## Provided information
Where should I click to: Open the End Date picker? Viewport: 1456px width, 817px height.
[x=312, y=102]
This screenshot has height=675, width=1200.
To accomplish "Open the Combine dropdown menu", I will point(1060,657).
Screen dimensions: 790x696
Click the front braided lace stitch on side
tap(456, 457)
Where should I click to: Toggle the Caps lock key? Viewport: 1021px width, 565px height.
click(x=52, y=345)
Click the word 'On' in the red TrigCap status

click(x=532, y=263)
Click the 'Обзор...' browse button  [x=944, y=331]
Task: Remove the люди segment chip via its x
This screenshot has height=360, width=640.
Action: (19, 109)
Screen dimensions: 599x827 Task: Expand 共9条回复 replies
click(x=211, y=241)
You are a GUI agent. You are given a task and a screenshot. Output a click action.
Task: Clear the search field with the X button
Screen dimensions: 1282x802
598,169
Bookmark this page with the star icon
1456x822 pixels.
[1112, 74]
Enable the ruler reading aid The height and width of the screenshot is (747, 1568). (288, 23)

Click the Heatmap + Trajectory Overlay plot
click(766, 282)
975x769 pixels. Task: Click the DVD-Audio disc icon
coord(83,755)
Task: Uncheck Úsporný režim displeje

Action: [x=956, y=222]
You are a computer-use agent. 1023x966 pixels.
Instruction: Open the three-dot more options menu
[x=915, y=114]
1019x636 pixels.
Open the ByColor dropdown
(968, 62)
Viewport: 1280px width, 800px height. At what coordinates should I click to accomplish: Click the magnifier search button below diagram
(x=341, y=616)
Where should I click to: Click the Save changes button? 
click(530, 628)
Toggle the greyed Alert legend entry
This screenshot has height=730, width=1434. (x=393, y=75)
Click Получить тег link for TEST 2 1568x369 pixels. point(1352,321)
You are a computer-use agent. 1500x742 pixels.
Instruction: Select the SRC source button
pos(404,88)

## Exercise directions
Of the records above, copy each line that includes "agent".

## Response to this exercise
You are a GUI agent. You are given a task and a screenshot. Output a click action.
You are a computer-use agent. 1023x966 pixels.
You are a computer-use agent. 1500x742 pixels.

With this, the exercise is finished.